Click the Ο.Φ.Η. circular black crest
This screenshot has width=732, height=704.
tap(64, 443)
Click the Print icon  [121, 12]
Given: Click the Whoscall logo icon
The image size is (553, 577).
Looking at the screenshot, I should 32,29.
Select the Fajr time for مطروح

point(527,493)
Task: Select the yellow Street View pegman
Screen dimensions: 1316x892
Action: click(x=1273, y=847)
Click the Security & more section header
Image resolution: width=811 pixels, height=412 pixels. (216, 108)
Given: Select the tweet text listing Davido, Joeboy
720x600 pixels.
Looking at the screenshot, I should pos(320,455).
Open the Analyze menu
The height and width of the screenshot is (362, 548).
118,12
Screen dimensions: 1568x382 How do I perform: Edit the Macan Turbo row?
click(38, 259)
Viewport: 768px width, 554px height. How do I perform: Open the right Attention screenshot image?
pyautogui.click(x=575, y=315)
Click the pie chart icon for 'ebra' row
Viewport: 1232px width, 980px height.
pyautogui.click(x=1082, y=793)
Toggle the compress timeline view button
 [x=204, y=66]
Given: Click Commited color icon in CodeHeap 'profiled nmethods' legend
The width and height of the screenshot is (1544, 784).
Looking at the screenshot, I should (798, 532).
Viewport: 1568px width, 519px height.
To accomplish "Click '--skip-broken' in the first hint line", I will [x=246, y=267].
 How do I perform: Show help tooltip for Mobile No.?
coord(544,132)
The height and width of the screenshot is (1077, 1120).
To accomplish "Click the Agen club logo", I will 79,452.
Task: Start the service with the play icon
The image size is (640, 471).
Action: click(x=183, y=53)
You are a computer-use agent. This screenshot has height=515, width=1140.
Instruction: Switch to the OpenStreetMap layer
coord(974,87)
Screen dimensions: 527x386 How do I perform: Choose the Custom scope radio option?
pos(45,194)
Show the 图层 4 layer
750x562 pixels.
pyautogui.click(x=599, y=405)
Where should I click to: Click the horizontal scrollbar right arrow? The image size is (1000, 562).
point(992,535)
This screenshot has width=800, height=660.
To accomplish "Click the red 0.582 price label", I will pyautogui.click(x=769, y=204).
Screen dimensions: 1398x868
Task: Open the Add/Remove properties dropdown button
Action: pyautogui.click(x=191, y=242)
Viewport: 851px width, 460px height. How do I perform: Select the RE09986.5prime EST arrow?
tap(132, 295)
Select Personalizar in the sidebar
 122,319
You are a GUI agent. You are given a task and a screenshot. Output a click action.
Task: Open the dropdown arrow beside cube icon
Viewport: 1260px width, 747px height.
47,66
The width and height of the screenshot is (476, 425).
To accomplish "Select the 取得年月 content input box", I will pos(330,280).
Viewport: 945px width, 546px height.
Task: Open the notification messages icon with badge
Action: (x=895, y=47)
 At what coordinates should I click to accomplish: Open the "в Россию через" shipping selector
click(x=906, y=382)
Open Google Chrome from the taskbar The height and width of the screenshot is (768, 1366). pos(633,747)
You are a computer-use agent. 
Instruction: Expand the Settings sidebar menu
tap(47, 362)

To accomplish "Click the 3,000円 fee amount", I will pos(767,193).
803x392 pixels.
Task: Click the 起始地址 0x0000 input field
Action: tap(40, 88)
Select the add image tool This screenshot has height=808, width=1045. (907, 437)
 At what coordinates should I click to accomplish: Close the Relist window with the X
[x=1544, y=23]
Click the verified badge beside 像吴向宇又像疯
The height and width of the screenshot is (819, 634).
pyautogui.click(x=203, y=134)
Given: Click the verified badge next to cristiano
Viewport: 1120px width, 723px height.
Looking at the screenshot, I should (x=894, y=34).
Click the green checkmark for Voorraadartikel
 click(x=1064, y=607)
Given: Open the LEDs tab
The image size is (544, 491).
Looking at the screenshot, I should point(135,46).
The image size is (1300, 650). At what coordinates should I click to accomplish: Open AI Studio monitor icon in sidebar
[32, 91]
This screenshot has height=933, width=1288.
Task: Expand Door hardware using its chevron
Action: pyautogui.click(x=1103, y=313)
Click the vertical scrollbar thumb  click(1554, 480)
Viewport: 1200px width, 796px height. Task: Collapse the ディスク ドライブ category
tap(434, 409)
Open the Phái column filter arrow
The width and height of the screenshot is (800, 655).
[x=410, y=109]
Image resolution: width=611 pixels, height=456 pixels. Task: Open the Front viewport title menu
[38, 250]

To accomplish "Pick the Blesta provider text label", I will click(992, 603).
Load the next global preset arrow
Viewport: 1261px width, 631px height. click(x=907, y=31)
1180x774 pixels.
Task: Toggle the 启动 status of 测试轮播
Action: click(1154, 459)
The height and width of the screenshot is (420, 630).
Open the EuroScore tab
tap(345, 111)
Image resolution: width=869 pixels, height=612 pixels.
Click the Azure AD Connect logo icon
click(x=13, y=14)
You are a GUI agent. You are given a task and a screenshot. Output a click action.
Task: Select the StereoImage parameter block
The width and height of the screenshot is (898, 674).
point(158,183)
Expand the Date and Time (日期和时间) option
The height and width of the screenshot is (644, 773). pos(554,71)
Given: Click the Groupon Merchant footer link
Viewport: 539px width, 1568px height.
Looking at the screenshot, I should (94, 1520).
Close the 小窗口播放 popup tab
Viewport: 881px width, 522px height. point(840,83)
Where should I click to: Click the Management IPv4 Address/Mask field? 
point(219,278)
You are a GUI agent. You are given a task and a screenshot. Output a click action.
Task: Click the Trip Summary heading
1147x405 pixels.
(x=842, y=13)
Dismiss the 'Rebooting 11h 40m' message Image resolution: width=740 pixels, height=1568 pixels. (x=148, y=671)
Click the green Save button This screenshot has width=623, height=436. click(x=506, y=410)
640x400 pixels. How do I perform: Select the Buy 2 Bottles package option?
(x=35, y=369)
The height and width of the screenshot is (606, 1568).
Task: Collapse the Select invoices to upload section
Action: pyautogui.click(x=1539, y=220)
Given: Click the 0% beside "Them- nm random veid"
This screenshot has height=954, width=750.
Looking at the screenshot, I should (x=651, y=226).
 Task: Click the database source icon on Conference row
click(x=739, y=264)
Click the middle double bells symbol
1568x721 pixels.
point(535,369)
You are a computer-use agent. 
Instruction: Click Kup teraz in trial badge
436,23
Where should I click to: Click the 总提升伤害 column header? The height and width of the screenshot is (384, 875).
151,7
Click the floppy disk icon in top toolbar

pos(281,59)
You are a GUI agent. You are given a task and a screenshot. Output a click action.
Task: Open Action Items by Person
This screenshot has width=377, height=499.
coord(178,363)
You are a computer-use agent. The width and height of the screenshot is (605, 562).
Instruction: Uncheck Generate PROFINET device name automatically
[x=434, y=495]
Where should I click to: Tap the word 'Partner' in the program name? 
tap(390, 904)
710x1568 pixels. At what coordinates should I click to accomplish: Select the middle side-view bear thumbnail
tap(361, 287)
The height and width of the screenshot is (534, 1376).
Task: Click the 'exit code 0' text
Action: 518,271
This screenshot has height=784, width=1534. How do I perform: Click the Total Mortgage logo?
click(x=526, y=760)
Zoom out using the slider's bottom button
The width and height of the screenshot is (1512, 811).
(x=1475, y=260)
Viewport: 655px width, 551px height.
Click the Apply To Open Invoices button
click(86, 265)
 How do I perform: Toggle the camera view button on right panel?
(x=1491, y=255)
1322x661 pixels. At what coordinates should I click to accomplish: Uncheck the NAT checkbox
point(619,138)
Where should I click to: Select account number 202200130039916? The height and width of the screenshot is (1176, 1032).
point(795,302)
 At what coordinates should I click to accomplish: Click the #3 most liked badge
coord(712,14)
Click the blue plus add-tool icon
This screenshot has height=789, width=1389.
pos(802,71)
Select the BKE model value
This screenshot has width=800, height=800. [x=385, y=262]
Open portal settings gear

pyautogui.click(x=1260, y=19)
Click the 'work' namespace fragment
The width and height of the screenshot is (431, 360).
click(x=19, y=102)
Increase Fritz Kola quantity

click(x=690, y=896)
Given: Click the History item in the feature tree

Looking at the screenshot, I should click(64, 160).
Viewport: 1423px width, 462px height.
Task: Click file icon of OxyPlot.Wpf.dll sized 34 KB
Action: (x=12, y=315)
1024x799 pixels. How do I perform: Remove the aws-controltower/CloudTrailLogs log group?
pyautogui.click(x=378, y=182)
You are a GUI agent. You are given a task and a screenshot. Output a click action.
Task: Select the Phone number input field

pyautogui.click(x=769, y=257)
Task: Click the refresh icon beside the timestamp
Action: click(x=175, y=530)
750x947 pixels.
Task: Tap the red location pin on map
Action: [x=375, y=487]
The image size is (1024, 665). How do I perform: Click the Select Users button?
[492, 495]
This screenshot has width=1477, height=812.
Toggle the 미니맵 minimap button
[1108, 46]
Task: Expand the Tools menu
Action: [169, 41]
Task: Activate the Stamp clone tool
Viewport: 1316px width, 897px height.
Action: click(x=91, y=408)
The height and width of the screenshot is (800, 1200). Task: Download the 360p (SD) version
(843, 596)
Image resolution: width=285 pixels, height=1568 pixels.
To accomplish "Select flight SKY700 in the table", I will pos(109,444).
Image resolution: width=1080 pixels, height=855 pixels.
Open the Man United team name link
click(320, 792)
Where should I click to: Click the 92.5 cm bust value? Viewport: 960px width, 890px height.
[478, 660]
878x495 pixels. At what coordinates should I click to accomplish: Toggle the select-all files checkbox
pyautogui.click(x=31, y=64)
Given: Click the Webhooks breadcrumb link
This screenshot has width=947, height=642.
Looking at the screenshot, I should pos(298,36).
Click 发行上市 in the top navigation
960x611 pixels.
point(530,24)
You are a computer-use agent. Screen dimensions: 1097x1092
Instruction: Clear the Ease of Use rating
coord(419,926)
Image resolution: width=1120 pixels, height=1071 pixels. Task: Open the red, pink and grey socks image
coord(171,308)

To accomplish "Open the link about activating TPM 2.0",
=======
Where the word "computer" occurs in a line of the records, copy that line.

You are a computer-use agent. This screenshot has height=515, width=1140.
You are a computer-use agent. 
You are a computer-use agent. 
You are a computer-use agent. The width and height of the screenshot is (605, 562).
You are a computer-use agent. Screen dimensions: 1097x1092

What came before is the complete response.